Daemon wiring (cmd/antidriftd/main.go)

Construct the Guard with enforce.NewGuard() and inject it with ctrl.SetGuard(g), alongside the other adapters. On a platform without the X11 adapter (or with no display), the no-op / erroring Guard means enforcement silently does nothing. The startup log line notes enforcement availability.

Error handling / graceful degradation

  • No Guard wired, no X11 / Wayland, or MinimizeActive error → nothing is enforced; Active, drift, Refocus, and End behave exactly as today. Errors are logged, never surfaced to the user.
  • The Guard never blocks a transition. Minimize runs off-lock in a goroutine under a short timeout.
  • At warn (toggle off) the Guard is never called — identical to today's advisory behavior.
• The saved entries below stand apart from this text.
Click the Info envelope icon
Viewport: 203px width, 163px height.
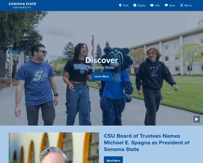(x=152, y=5)
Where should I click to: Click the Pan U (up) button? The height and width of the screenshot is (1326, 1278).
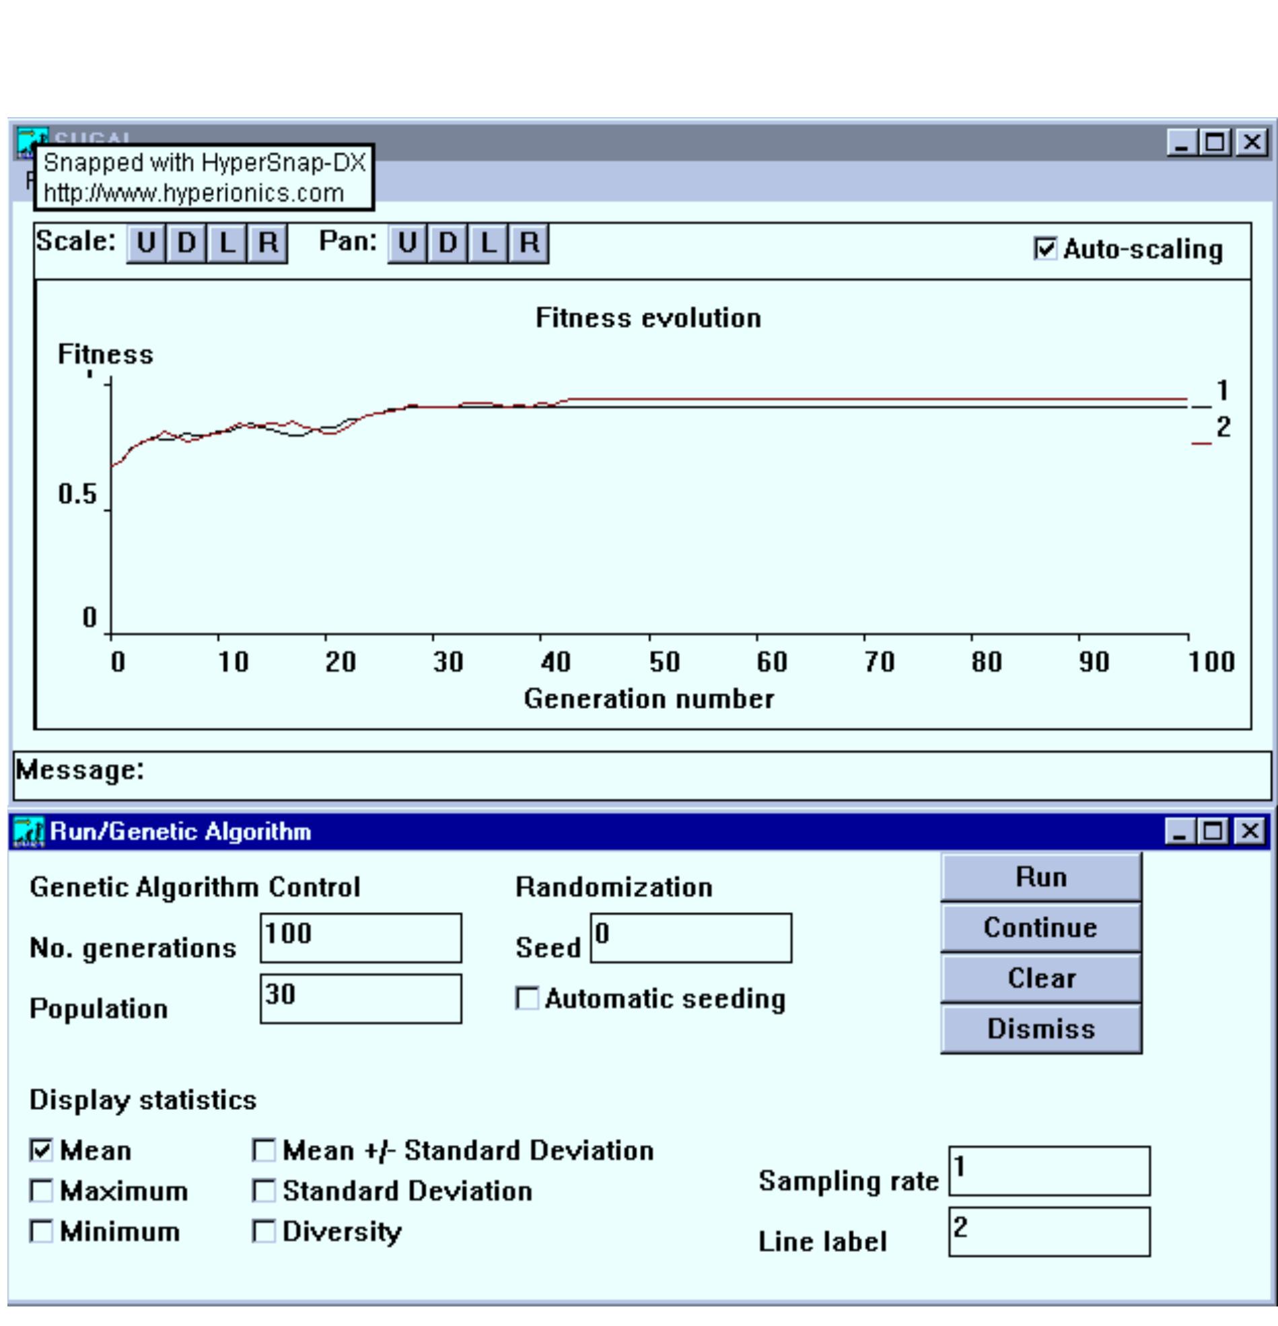point(407,243)
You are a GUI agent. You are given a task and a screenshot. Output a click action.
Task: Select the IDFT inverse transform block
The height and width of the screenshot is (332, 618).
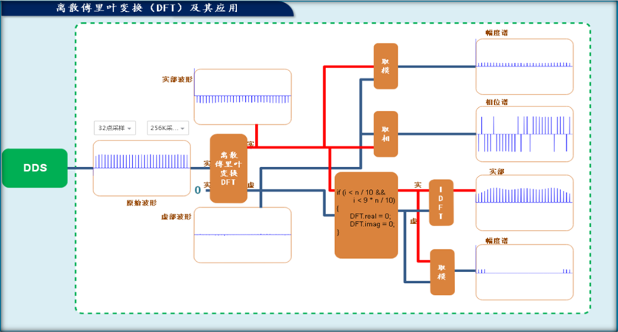[441, 203]
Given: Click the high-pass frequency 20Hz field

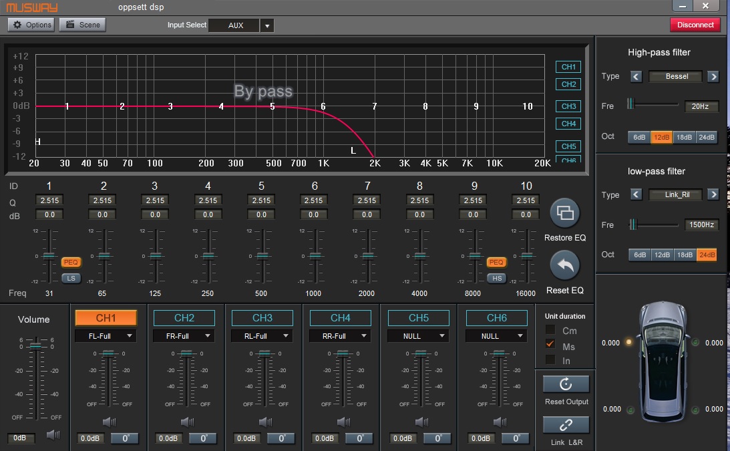Looking at the screenshot, I should [701, 106].
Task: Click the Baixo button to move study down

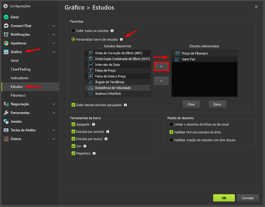Action: coord(217,104)
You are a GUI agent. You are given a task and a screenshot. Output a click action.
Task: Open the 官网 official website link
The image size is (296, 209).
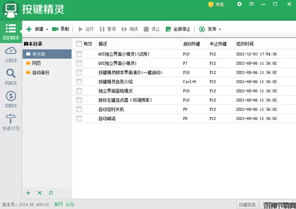point(58,204)
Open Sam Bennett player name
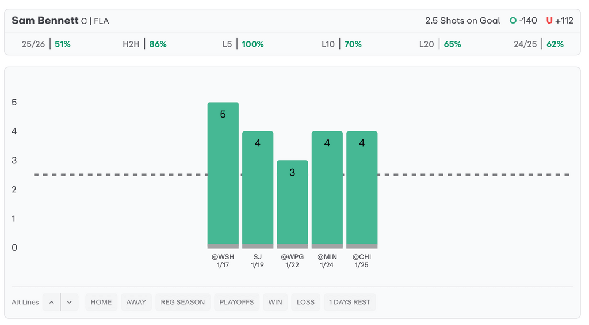This screenshot has width=589, height=325. pos(45,21)
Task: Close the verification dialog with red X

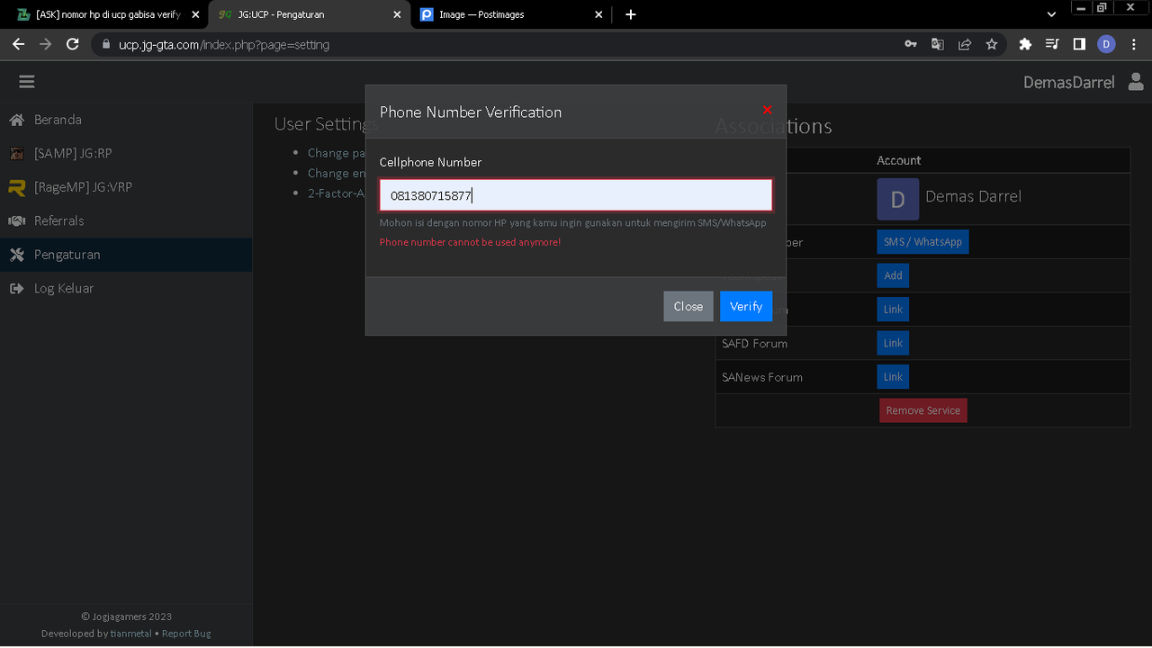Action: coord(767,110)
Known limitation (accepted, by design)

Unlike the legacy TUI — which protected its own window by a known title — the Go dashboard lives in a browser tab with no distinct window. If the user is actively viewing the dashboard in a browser that is not in their allowed classes, that browser is the active window and may be minimized when drift is confirmed. Mitigations: the user adds their browser to allowed classes, and the SSE-backed state is current the moment the dashboard is reopened. We document this rather than build unreliable title-based self-protection; a robust solution belongs to a later tier if it proves necessary.

Testing

  • enforce: the no-op adapter's MinimizeActive returns nil. (The X11 adapter is integration-tested behind a build tag / display guard like evidence/x11_integration_test.go, not in unit tests.)
  • session: with a fakeGuard recording MinimizeActive calls —
    • minimize fires on confirmed drift at block, via both the per-class cached path and the async judge path;
    • minimize does not fire at warn, with no Guard wired, or while on-task;
    • the Enforced flag appears in the projection precisely while drifting at block;
    • the chosen EnforcementLevel survives a snapshot round-trip (restart).
  • web: the planning form's enforce toggle posts block; the Review/Active payload carries drift.enforced; the band note renders.

Out of scope (this tier)

  • Tier B (nftables/DNS) and Tier C (entry gate). Separate specs.
  • observe/locked levels in the planning UI. locked is the Tier C gate; observe is redundant with warn here.
  • Minimizing all non-allowed windows (screen-clearing). Tier A acts on the active drifting window only, matching the existing per-active-window drift model. Whole-screen enforcement could return later.
  • Per-session enforcement counts in the permanent SessionSummary. Additive later if wanted.
  • Title-based self-protection of the dashboard (see Known limitation).
  • Refactoring session.go. Tier A adds one small per-observation hook following the established pattern; the broader async-fetch consolidation remains a future target.